WHAT THE EXERCISE ASKS ▸
In the data below, begin at the line with "Viewport: 849px width, 484px height." and stop after the line with "This screenshot has height=422, width=344."; output those lines exactly and no pictures.

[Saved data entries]
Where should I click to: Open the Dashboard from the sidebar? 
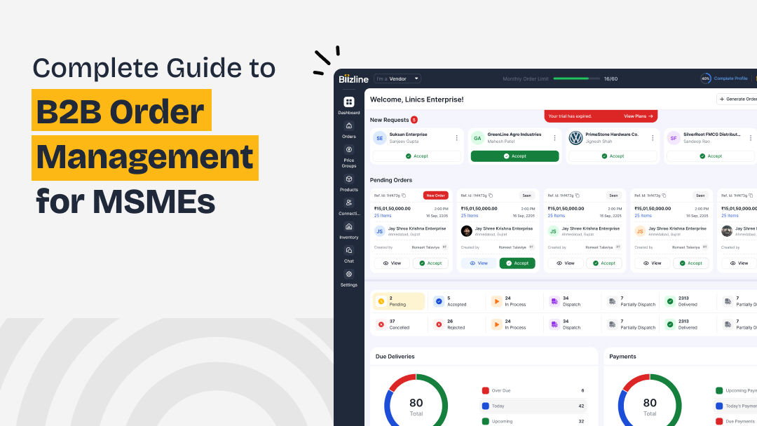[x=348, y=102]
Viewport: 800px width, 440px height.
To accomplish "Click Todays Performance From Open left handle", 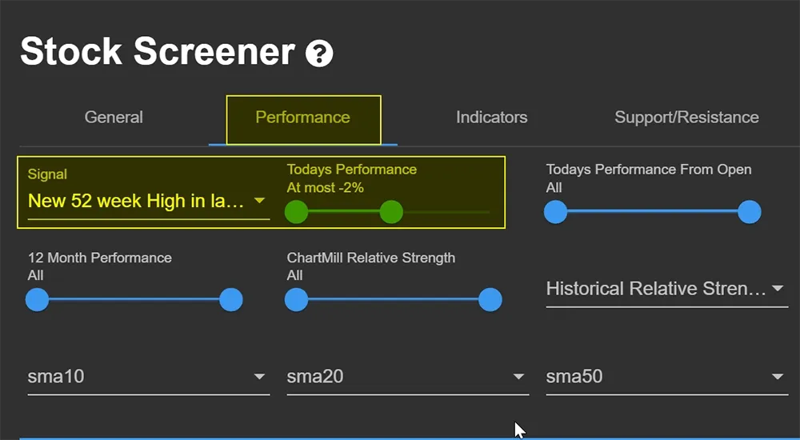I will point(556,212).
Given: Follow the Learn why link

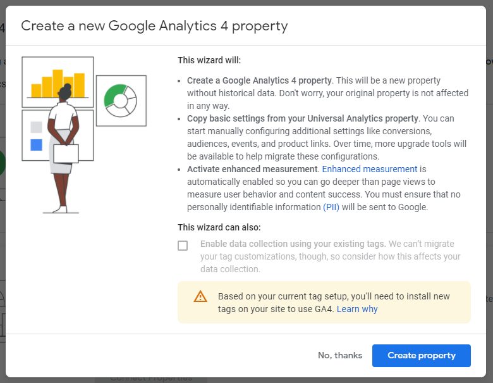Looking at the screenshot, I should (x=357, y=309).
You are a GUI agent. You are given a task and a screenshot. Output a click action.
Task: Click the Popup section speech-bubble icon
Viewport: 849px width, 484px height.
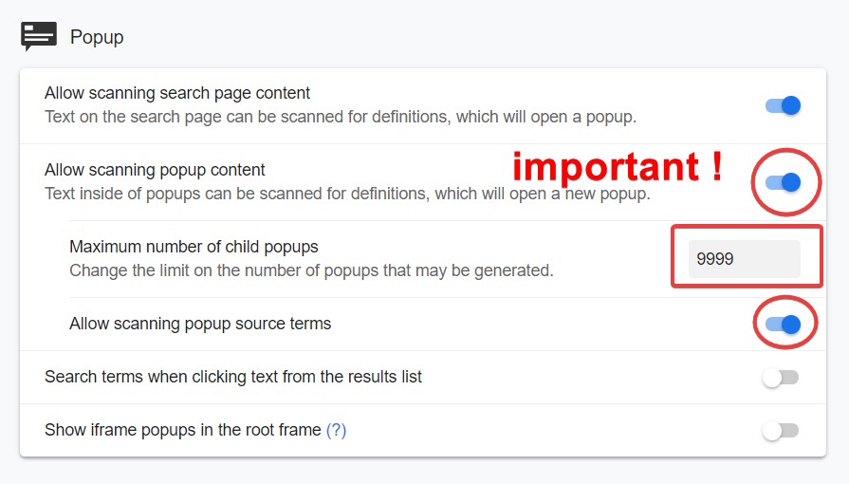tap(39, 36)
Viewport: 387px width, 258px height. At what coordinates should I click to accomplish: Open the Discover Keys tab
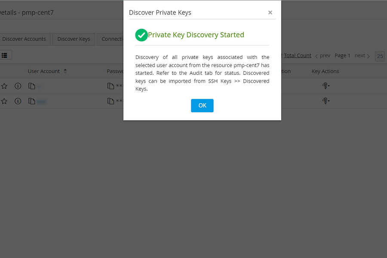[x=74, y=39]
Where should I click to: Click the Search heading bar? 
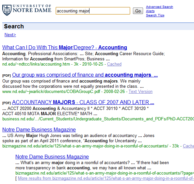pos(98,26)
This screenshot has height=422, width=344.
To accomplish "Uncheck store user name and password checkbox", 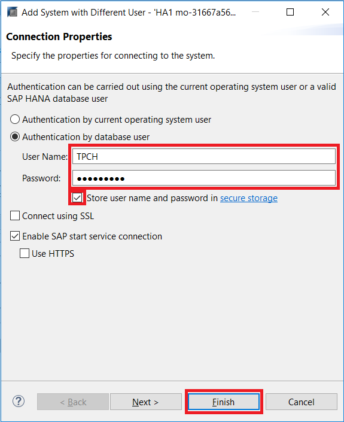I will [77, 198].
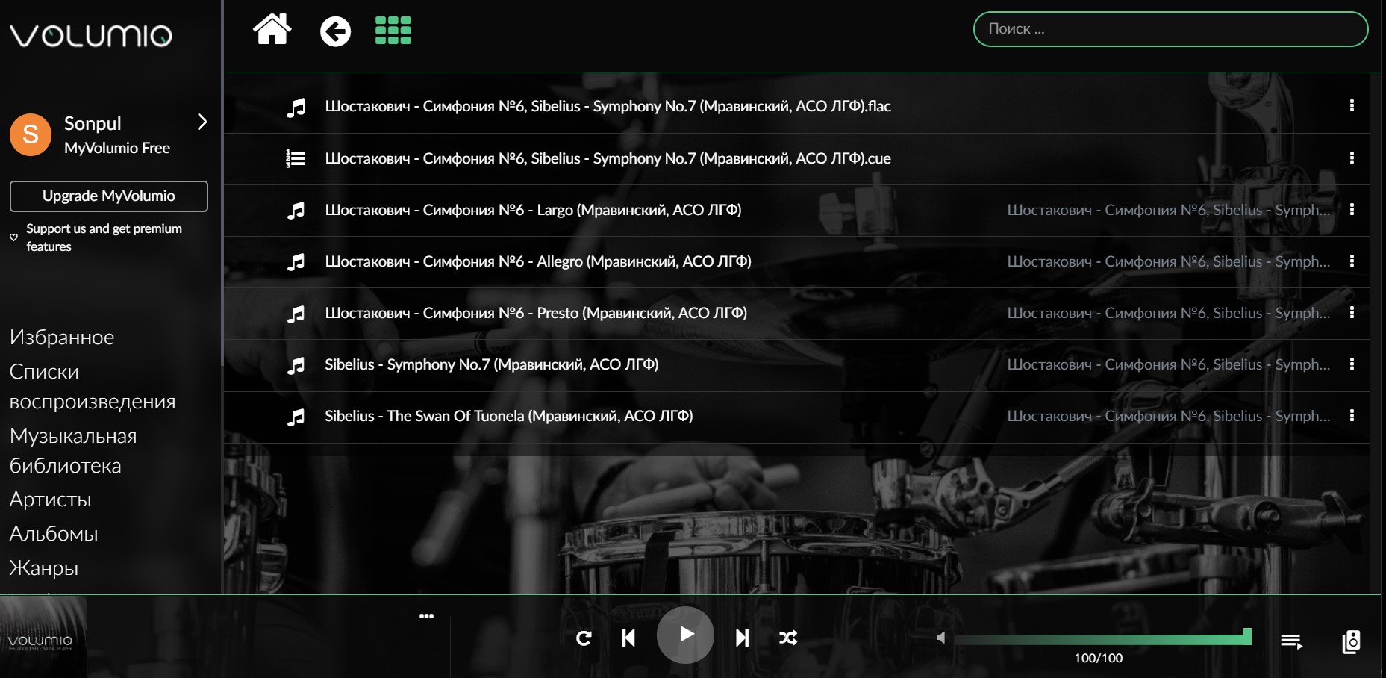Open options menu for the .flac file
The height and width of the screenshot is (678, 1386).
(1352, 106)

WRITTEN REPLY ▸
Viewport: 849px width, 484px height.
tap(39, 36)
Viewport: 387px width, 258px height. At what coordinates should I click to accomplish: Open the Discover Keys tab
[x=74, y=39]
Where should I click to: Click the Search heading bar? 
pos(98,26)
This screenshot has height=422, width=344.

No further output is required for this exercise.